Bear Creek Cove
Created by Adobe Firefly
The metallic staccato from the typewriter almost drowned out the screaming from upstairs. He would laugh every time the black Royal rang its bell at the end of the line in seeming answer to the begging voice behind the door. “Let me go!….DING!”
It was hilarious.
He rolled the paper out of the machine and held it in his latex gloved hands. He read the note, nodding. It was good. So very good.
He put the letter in a manila envelope along with the instant photo he had taken an hour earlier. He used a moist sponge to seal the envelope. He stood up from the folding chair behind the card table the typewriter sat on. There was no other furniture in the room. A piece of paper with a single word in all caps lay beside the typewriter on the folding table. The table also held several rolls of fluorescent tape in different colors, a sheaf of white paper, and a stack of envelopes. He took the sheet with the single word, folded it up, and shoved it into his pants pocket.
He grabbed the shotgun that was on the floor near the chair, and took the envelope, leaving the house without paying attention to the plaintive cries for help from upstairs. He had no worries. No one would hear him.
*****
“It can’t be that easy,” Detective Kim Sands said, re-reading the note for the eighth time.

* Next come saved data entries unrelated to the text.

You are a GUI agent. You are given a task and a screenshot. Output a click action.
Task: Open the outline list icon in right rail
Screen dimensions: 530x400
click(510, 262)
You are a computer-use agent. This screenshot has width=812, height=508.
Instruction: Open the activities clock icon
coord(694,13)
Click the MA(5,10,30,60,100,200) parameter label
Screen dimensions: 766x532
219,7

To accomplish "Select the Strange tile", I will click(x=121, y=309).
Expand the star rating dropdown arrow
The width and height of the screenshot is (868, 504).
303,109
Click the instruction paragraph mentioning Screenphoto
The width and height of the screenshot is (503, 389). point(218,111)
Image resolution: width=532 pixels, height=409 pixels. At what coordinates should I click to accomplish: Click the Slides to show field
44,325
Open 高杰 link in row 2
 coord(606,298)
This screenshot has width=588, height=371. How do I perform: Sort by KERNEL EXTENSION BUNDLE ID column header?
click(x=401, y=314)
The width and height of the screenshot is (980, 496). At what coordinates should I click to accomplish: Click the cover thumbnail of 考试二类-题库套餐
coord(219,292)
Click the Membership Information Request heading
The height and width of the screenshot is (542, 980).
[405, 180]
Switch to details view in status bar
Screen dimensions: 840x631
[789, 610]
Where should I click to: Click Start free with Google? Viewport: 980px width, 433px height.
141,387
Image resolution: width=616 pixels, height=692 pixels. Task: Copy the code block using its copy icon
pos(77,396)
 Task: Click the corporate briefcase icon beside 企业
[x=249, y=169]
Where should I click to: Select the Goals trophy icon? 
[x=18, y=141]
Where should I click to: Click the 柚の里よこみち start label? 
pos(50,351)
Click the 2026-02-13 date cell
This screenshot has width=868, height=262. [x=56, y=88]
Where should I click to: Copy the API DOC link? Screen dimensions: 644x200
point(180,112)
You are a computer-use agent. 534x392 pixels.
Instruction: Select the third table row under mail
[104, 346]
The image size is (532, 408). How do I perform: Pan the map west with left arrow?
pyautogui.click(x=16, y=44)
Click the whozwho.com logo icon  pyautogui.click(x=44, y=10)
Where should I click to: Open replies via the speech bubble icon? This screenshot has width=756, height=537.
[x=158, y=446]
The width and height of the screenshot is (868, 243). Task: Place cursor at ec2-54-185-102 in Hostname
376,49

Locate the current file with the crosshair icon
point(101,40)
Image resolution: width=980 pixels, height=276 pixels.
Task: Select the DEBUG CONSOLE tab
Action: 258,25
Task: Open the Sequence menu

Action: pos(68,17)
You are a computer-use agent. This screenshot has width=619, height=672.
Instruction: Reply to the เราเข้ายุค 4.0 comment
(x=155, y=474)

“I wouldn’t think so,” her partner, Detective Bobby Anderton said, leaning back in his chair.
Sands rubbed her eyes and tossed the note, which was enclosed in an evidence bag, onto her desk next to another bag with the photo of the face of a middle-aged man. He was beaten up badly. His right eye was swollen shut, and his left was ablaze with fear.
Near the photo and note was the envelope in its own clear bag. A white typed label on the envelope was addressed to Sands. As far as she could tell, the same typewriter was used to write the note, but she didn’t know that for a fact. She was no typewriter expert. Not much call for it in the past few decades.
The postmark was local and from the day before.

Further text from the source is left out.